Simon raccrocha le téléphone, satisfait.
Il avait dû quitter la maison très tôt ce matin, sans pouvoir prendre le petit
déjeuner avec sa femme Rachel. Aussi, dès qu’il eut terminé ce dossier urgent au
bureau, il l’appela, persuadé qu’elle était déjà réveillée. Ils
bavardèrent pendant quelques minutes de tout et de rien, de ces mots inutiles et tendres
qui remplissent les couples de plus de vingt ans, qui rassurent et consolident jour après
jour une famille unie et banale.
Simon adorait Rachel. Il l’avait rencontrée en France, pays où il était arrivé
adolescent, quittant une Tunisie natale et ancestrale, devenue hostile et invivable pour
ses parents. Sans bruit, ni remous politiques, ni intifada, ni camps de réfugiés, toute
cette génération de victimes de l’Histoire avait dû abandonner, la mort dans l’âme,
ce pays si cher à leur cœur, sans qu’aucune instance internationale ne s’en
offusque. Sans que personne ne revendique un droit de retour. Ces gens s’étaient
tout simplement intégrés dans les pays d’accueil, la France, Israël, les USA,…

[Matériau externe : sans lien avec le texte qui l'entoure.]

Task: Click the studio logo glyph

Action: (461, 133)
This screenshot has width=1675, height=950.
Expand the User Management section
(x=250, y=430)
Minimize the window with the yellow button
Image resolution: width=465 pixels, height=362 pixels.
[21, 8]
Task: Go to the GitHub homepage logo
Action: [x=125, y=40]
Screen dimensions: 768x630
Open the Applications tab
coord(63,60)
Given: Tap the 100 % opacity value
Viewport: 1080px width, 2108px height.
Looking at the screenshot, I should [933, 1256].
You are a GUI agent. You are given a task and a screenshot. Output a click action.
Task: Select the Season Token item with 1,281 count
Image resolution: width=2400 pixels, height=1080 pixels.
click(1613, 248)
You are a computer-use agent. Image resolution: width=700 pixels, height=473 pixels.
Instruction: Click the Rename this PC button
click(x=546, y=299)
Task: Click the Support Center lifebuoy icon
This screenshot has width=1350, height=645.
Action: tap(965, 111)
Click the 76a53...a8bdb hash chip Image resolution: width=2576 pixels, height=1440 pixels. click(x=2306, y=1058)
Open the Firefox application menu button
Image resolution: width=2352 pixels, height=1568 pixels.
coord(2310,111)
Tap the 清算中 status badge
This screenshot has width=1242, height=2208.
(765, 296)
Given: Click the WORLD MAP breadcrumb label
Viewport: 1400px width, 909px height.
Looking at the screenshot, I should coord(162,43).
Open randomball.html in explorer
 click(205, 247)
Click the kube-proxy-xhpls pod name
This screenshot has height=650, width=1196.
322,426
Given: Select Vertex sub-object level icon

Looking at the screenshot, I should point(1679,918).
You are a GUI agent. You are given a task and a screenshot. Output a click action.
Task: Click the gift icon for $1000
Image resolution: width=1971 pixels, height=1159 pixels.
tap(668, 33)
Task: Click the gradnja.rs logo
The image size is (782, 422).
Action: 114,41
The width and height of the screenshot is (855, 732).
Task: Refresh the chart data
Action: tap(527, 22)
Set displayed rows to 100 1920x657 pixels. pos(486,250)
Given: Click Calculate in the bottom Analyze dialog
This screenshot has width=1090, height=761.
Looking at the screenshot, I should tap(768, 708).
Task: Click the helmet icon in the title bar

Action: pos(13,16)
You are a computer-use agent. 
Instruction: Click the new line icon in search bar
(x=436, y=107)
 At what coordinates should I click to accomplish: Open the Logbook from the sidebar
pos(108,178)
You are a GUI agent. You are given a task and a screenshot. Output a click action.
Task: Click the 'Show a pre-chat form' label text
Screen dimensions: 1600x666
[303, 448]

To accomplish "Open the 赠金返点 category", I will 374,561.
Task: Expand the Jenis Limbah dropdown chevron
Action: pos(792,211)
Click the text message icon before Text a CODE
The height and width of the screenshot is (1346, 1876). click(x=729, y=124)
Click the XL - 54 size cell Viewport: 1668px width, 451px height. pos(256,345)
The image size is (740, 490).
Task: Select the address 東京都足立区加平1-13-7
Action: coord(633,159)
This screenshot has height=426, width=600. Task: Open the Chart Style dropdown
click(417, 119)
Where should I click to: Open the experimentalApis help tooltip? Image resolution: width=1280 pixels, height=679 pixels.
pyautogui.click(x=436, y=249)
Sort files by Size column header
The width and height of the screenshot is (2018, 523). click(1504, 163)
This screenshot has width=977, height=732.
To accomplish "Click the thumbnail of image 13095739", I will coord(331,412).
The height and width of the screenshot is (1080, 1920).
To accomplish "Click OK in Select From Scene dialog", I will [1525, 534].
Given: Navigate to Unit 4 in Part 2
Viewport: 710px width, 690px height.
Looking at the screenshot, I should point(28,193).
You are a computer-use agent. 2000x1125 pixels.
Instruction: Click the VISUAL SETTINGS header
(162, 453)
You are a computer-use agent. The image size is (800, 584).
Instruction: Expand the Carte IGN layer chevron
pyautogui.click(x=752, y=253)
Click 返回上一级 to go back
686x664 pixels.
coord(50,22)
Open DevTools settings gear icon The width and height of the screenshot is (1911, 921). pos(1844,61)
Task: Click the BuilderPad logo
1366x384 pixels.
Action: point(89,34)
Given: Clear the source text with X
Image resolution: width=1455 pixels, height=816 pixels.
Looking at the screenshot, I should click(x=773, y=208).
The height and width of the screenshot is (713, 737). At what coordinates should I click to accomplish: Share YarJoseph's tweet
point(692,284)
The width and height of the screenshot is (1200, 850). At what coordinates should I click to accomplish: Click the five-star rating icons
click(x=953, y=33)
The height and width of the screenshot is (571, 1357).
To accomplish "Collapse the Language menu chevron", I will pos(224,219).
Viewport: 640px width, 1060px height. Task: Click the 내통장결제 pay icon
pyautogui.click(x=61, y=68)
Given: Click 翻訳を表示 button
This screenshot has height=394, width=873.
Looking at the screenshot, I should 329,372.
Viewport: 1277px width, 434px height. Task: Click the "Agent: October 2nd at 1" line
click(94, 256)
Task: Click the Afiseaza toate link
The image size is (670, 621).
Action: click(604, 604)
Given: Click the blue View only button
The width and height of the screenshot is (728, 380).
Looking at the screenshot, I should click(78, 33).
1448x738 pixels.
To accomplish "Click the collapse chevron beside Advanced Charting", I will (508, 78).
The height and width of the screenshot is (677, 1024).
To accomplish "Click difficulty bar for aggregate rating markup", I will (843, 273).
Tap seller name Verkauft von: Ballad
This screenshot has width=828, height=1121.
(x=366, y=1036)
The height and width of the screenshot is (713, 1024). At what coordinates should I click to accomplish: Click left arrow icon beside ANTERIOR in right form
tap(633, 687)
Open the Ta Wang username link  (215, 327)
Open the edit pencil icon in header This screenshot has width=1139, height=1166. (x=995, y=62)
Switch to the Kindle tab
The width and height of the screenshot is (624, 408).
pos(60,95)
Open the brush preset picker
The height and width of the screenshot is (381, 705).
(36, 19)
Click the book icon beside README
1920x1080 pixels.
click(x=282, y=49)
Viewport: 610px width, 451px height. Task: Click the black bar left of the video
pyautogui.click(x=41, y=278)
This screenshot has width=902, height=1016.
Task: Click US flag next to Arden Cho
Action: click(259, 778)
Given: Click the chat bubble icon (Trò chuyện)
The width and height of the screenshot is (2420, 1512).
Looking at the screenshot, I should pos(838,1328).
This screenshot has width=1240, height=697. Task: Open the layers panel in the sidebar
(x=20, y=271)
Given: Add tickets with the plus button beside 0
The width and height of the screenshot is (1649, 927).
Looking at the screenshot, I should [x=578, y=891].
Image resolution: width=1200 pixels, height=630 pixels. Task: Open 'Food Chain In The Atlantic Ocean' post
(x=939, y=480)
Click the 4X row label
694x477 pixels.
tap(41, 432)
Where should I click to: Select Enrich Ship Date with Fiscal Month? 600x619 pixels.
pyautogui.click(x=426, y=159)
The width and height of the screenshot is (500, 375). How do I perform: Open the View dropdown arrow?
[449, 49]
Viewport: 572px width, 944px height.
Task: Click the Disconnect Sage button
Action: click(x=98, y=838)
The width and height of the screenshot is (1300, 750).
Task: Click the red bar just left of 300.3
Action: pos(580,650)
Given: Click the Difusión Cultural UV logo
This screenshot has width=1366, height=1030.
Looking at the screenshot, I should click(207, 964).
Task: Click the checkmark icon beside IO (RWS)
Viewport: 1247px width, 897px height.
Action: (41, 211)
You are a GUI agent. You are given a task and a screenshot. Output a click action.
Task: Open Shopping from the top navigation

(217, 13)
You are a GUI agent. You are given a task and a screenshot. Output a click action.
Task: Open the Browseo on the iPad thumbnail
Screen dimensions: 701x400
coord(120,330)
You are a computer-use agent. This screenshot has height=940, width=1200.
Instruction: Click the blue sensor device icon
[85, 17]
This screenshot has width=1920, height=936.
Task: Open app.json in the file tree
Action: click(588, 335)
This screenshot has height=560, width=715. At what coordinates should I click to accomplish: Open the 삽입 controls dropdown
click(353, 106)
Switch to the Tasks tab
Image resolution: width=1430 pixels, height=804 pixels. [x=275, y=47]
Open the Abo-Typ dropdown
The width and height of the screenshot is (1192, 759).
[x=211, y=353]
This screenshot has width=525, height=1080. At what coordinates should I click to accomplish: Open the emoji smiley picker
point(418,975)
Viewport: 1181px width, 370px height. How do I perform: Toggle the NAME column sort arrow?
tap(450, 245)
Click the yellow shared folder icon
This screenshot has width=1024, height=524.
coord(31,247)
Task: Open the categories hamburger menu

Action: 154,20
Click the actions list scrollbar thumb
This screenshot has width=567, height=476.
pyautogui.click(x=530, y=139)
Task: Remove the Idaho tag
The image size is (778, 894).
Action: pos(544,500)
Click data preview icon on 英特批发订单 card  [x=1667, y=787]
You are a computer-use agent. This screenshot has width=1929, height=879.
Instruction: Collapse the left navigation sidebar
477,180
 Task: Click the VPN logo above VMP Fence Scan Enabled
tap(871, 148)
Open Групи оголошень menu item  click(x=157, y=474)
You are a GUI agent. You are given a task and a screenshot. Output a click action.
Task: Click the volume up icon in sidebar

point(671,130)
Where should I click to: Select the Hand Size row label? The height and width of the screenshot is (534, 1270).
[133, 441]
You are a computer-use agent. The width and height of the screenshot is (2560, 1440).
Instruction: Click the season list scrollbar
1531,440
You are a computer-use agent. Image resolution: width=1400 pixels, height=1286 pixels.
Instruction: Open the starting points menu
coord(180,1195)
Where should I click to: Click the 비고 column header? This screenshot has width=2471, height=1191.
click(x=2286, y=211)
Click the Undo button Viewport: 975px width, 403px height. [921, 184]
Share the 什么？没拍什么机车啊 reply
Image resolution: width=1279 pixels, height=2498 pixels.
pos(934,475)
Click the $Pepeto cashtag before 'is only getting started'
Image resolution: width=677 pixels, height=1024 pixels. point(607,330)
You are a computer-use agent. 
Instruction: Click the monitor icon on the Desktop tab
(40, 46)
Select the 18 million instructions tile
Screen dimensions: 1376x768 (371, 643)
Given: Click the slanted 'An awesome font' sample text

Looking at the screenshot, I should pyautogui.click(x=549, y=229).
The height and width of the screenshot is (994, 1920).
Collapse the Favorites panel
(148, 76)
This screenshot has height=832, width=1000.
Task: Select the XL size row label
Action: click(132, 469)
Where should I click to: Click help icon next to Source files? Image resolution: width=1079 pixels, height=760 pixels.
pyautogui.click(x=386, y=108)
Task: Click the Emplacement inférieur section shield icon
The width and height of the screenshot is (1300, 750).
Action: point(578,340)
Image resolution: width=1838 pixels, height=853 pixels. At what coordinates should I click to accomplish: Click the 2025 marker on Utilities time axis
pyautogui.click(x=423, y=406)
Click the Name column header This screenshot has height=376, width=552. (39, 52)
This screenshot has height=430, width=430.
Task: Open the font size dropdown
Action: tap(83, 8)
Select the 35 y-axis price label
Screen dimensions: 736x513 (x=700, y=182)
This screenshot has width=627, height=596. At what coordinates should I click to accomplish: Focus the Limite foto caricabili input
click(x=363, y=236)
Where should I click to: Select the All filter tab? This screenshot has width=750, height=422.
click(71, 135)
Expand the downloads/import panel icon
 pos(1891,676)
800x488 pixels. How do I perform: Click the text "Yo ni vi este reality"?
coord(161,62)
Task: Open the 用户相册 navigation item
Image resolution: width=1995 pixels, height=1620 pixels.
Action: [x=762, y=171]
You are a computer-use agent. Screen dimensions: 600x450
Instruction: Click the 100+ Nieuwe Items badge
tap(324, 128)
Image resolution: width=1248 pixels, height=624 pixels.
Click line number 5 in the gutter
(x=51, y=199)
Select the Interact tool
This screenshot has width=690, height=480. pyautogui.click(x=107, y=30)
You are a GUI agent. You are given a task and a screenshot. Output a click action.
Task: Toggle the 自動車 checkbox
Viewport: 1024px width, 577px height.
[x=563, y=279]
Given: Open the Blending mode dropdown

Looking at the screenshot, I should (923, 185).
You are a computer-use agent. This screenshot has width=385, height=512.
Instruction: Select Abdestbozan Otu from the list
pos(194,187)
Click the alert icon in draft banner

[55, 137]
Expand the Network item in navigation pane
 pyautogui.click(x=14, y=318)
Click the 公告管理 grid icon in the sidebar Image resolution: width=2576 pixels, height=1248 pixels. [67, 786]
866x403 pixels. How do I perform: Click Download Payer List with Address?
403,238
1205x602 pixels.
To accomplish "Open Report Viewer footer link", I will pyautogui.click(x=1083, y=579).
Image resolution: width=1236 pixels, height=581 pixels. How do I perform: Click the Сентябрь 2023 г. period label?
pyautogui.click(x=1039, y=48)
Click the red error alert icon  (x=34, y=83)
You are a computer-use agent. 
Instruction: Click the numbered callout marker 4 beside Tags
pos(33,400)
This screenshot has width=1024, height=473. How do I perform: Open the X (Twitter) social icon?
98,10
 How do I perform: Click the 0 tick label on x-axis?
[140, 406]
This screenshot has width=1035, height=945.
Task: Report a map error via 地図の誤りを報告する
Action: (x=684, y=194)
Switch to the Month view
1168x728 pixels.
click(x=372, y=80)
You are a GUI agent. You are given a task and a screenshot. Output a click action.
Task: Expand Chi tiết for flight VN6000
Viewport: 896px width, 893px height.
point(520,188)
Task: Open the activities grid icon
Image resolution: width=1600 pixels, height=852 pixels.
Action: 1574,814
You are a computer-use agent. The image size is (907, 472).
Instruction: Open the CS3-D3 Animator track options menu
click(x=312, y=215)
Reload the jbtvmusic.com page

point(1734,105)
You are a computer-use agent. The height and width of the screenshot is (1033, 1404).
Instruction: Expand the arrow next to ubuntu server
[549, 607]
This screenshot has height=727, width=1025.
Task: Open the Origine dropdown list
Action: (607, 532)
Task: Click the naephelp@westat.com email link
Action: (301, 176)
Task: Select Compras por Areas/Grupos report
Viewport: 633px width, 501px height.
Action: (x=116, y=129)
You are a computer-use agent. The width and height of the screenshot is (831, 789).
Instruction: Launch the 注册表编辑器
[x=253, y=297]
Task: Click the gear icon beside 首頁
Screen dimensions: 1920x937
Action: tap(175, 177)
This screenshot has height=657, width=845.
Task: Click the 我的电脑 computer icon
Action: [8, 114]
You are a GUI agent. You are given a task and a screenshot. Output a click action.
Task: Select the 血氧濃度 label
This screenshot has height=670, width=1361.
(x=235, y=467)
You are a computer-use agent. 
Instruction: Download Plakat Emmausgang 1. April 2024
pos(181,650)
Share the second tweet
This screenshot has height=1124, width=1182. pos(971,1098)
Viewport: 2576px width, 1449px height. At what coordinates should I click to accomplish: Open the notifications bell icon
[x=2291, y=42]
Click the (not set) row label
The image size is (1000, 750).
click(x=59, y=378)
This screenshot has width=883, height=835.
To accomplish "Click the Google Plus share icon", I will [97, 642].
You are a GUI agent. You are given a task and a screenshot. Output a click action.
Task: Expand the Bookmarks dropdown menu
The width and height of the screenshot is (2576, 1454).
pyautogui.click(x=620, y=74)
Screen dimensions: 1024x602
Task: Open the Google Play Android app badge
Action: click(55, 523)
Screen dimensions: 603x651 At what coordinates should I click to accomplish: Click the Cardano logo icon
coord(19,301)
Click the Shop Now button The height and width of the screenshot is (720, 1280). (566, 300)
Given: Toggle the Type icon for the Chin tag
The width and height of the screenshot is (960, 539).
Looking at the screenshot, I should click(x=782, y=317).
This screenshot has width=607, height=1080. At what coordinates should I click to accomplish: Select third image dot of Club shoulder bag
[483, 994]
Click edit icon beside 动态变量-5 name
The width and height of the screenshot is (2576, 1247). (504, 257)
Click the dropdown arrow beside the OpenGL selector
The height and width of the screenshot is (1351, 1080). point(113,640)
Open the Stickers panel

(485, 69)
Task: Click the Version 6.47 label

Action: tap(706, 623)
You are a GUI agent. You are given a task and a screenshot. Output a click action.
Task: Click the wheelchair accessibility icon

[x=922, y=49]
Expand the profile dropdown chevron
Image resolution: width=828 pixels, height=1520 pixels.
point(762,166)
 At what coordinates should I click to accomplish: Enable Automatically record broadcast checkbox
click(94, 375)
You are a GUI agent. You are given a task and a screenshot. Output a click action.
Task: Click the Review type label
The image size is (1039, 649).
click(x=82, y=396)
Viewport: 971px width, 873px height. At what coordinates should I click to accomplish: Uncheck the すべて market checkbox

Pour Simon, c’était tout naturellement la France, car ses frères et sœurs aînés
y poursuivaient déjà leurs études. Puis, à la faveur d’une opportunité d’évolution
de carrière qu’il pouvait difficilement refuser, il partit avec sa famille aux USA,
à New York, où il habitait et travaillait maintenant depuis cinq ans.
Simon se leva et se dirigea vers la machine à café de son beau bureau, en rapport avec
le poste qu’il occupait dans cette riche firme américaine. Cette machine à café «
expresso » lui avait été offerte par Rachel, car il n’arrivait pas à s’habituer
au café américain. Il prit un verre et le remplit du liquide chaud et délicatement
parfumé. Il se souvint de ce que lui disait son grand-père : « ia oueldi, le café,
même mauvais mauvais, dans un verre-verre, c’est meilleur ».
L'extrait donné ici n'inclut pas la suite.